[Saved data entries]
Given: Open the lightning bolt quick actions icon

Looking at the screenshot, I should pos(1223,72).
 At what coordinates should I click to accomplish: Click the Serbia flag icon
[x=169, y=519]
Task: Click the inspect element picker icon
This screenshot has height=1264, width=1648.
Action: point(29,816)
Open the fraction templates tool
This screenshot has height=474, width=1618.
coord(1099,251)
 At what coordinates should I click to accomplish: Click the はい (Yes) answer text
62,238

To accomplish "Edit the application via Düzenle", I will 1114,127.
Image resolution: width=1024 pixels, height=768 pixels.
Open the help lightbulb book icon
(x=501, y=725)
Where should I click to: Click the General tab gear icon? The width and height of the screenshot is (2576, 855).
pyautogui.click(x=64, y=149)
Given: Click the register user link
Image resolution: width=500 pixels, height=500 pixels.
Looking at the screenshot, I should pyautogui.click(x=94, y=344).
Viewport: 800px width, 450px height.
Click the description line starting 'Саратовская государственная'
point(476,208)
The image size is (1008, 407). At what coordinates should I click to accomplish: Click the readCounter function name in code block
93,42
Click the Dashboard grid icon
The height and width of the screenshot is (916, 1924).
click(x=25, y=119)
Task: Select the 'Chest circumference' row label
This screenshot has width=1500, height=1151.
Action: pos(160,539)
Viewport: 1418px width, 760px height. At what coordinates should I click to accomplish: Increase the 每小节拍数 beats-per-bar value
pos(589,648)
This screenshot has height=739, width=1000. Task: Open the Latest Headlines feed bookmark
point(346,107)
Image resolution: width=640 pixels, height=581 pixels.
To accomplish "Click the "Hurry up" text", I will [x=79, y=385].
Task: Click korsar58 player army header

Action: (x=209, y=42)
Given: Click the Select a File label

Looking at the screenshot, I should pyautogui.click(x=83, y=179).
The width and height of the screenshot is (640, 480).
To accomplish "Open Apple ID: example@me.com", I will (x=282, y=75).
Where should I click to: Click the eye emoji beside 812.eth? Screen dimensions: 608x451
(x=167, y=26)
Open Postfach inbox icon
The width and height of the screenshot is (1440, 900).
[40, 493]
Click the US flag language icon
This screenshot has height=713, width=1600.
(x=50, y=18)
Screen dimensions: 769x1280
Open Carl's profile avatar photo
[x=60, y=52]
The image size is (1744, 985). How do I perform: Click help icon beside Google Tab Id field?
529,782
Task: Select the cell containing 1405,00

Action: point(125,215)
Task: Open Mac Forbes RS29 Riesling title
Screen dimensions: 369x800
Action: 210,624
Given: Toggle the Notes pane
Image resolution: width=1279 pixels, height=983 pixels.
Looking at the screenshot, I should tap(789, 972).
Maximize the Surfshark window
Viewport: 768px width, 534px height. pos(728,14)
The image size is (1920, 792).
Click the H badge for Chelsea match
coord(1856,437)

How to complete this task
Output exactly the lines between the one containing "The image size is (1744, 985)." and the final line above, both inclusive.

Result for this exercise
The image size is (1744, 985). How do I perform: Click help icon beside Google Tab Id field?
529,782
Task: Select the cell containing 1405,00

Action: point(125,215)
Task: Open Mac Forbes RS29 Riesling title
Screen dimensions: 369x800
Action: 210,624
Given: Toggle the Notes pane
Image resolution: width=1279 pixels, height=983 pixels.
Looking at the screenshot, I should tap(789, 972).
Maximize the Surfshark window
Viewport: 768px width, 534px height. pos(728,14)
The image size is (1920, 792).
Click the H badge for Chelsea match
coord(1856,437)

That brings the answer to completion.